Apart from extreme psychological upheaval, women rejoining the workforce are handled with kid gloves. They're hired at lower levels than the position they last left. The reason behind this enforced downward mobility is graciously given on this platter: “so you can assimilate at your pace”. 

Returnship programs are few and far between when it comes to the required amount for women. Even still, the conversion rate from part-time or internship to permanent roles varies from industry to industry. 

Furthermore, flexible roles such as part-time and remote work are significantly classified under the hollow sanctions of lower pay, unpaid overtime “just for peak seasons”, growth at a glacial pace, and discouraging titles. In comparison, men’s career advancements, even on a remote work cycle, elucidate higher promotional rates than women who work remotely.

Long-Term Ripple Effects: The Cycle That's Incredibly Hard to Break

We GenZers keep talking about breaking toxic generational cycles, but we forget the most important asset that makes our victory over generational trauma certain. The assets of a steady career, accumulated wealth, and retirement planning. Rapid industrial and technological advancements have made it near impossible to be an up-to-date diva while taking career breaks. 
This has a compounding impact on the trajectory of your whole life: your wealth, your savings, your safety blanket, and your financial independence. Studies have found that even high-performing women who took career breaks remain 20-30% behind lifetime earnings compared to no-break peers.

Image Credits: Pexels

We extensively discussed fewer and slower promotion cycles for post-break women earlier; we skipped out on the ripples this has on leadership pipelines. More women on career breaks translates to more women on the leadership board, which ultimately means less representation and equal standards. 
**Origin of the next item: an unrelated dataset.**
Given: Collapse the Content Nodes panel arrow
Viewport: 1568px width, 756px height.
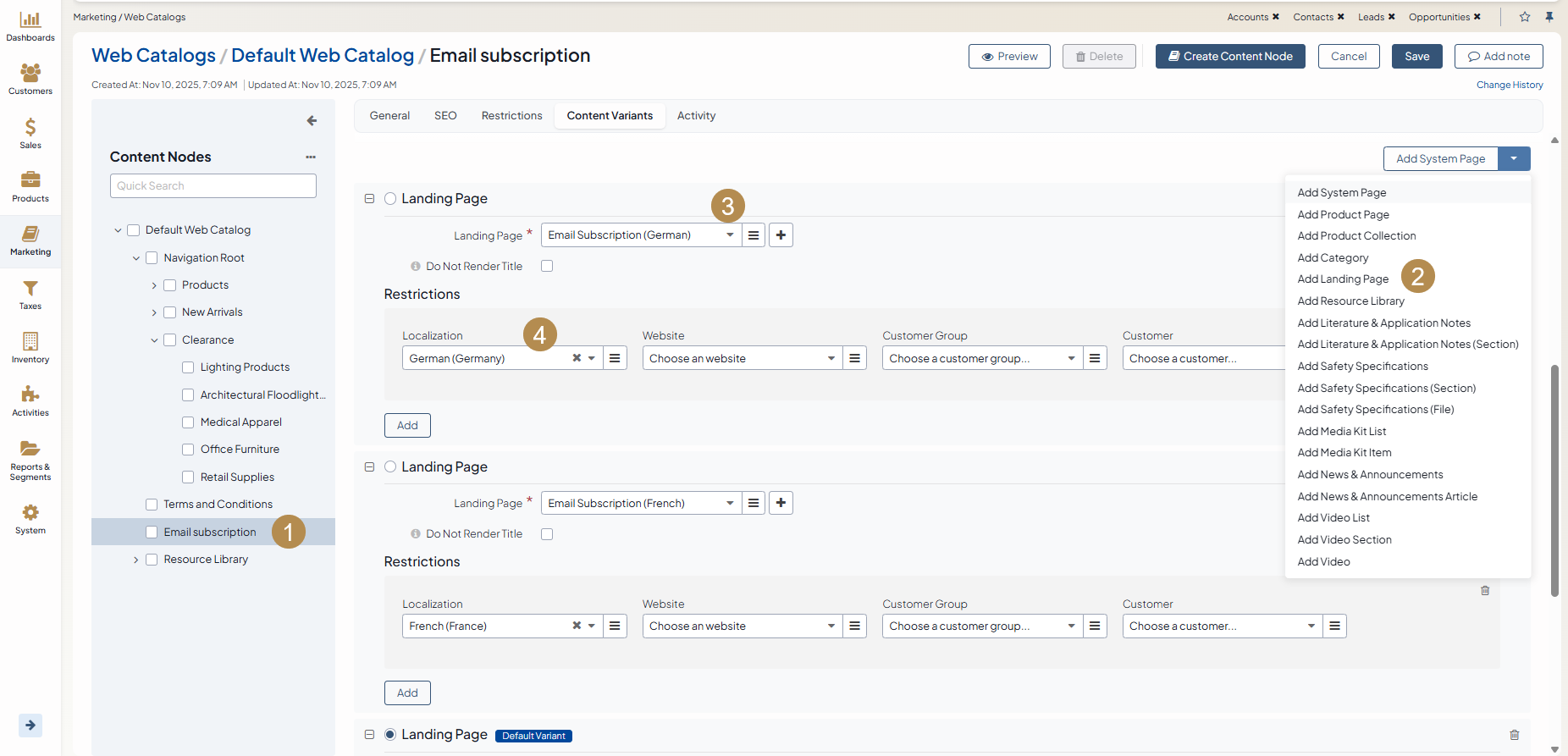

Peripheral Note: Circling back to generational trauma cycles, post-break employment setbacks leave a crumbling echo on children's perceptions about gender roles. 

Rethinking “Time Away”

Career breaks don't just empty your wallet. They close doors and lock women out of professional spaces where they can excel.  Consequently, career breaks need a socio-economic and cognitive narrative reframing. It has to stop being a penalty and start being a capital investment with transferable skills. That can only happen when women have a veritable abundance of flexible leadership roles, returnship programs with actionable projections, and bias training. In short, the rigid career timelines need to exit the stage entirely.